:: Records for this exercise ::
════

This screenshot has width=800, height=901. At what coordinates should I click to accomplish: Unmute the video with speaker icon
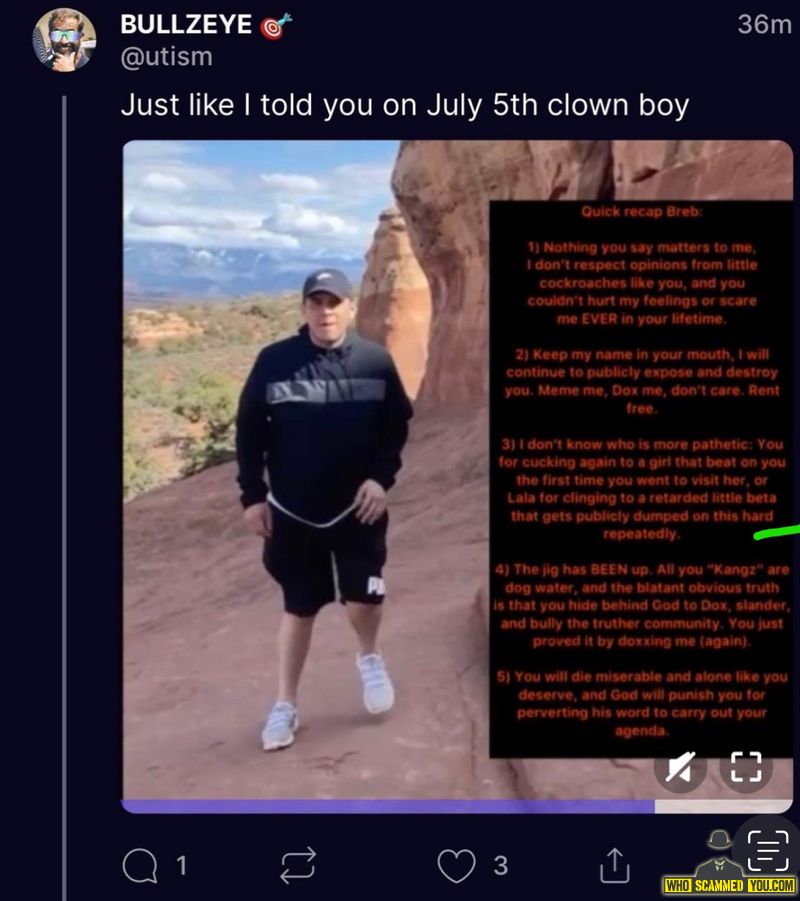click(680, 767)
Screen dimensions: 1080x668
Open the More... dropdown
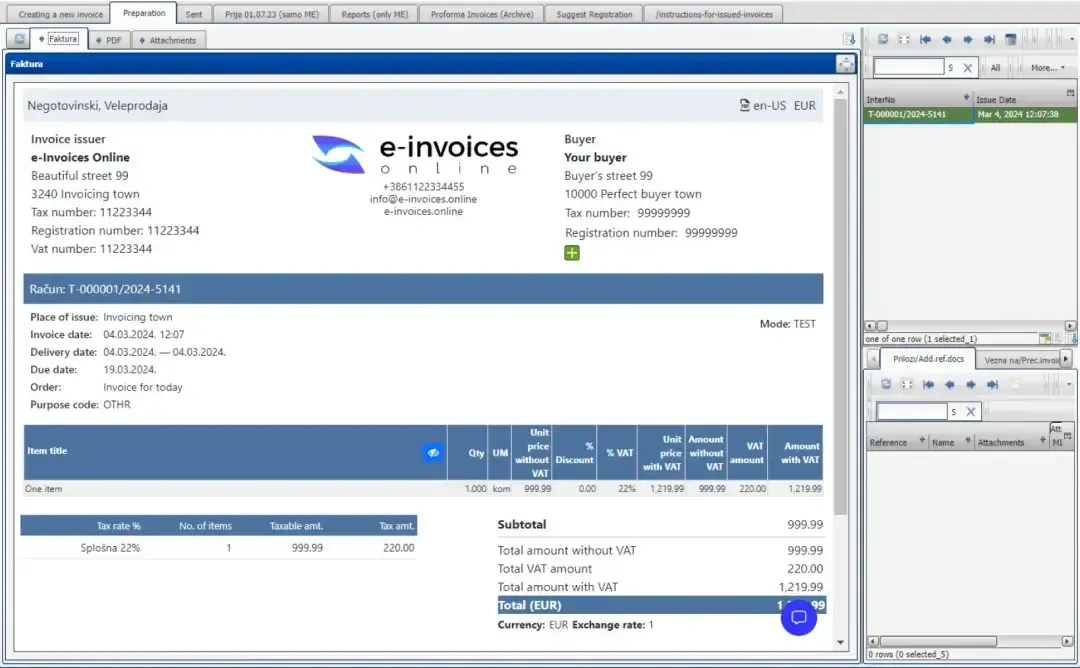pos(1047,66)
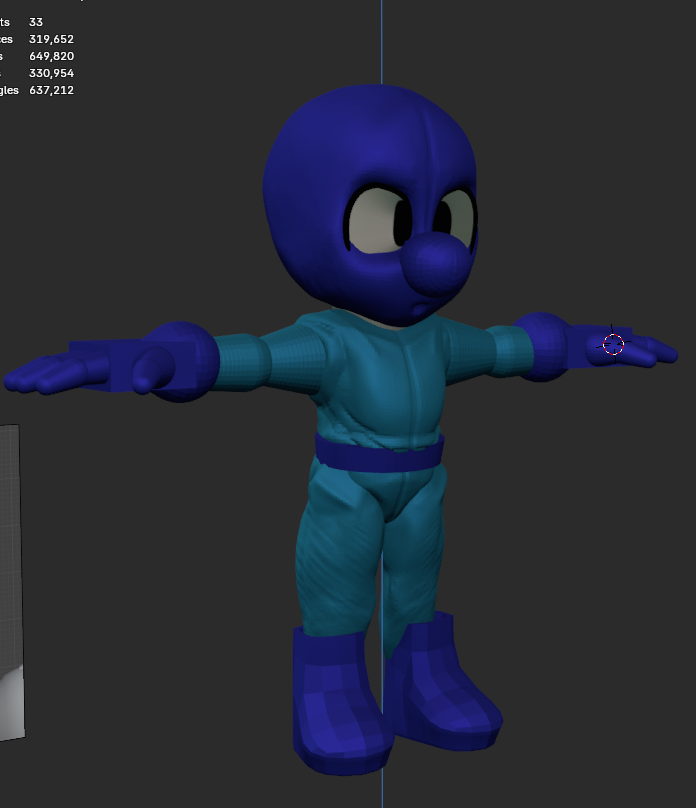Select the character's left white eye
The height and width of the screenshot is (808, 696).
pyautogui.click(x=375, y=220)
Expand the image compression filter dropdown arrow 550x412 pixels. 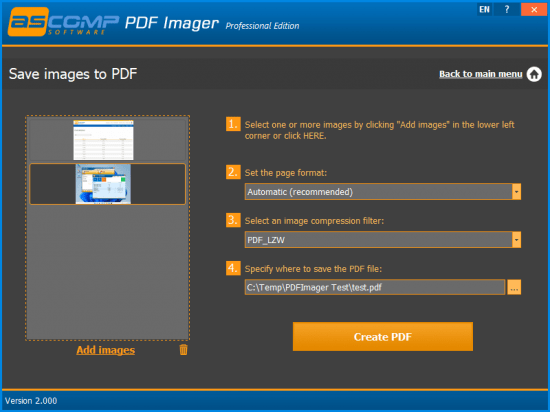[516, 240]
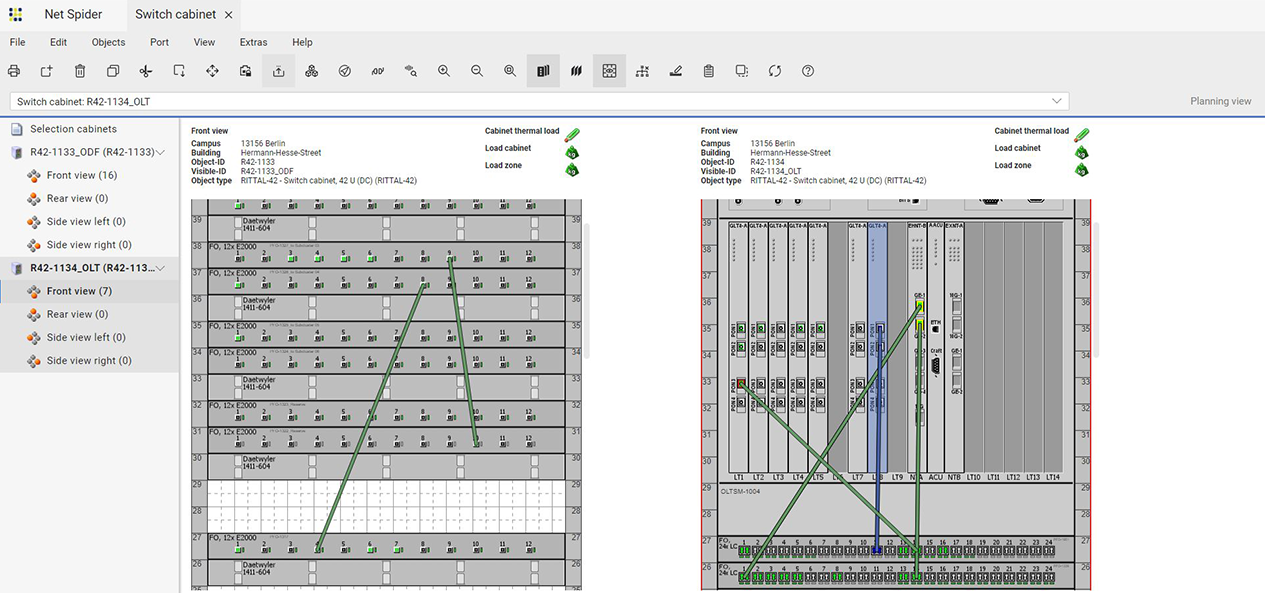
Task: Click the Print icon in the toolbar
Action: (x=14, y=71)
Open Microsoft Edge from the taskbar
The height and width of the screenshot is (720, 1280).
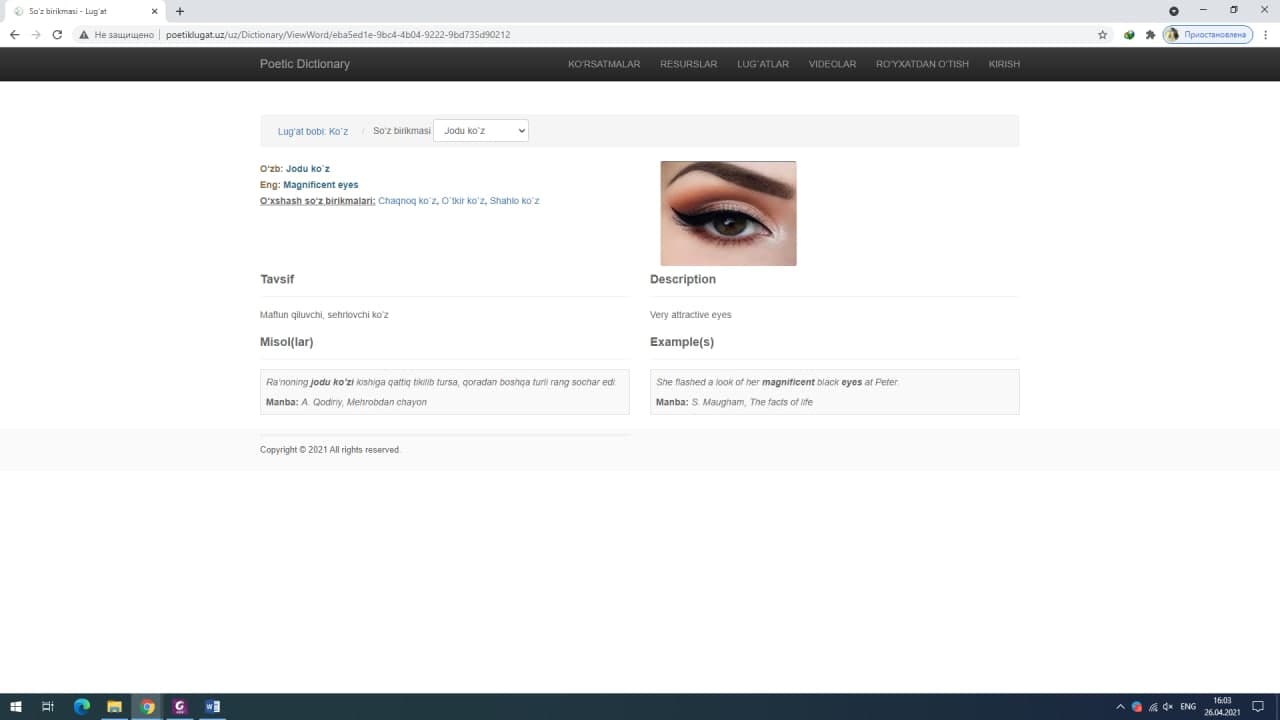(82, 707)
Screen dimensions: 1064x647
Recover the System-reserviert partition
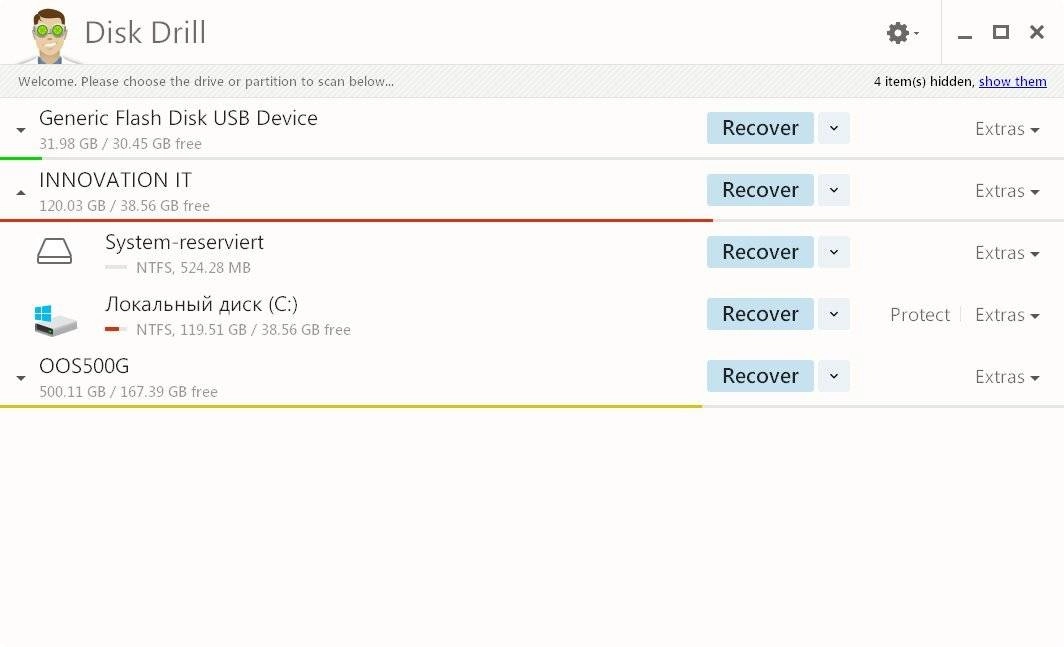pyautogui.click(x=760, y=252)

════

Copy exactly, leaving out pictures, the lines from the line containing "Screen dimensions: 1064x647" through the last line of the records.

:: Solved exercise ::
Screen dimensions: 1064x647
Recover the System-reserviert partition
pyautogui.click(x=760, y=252)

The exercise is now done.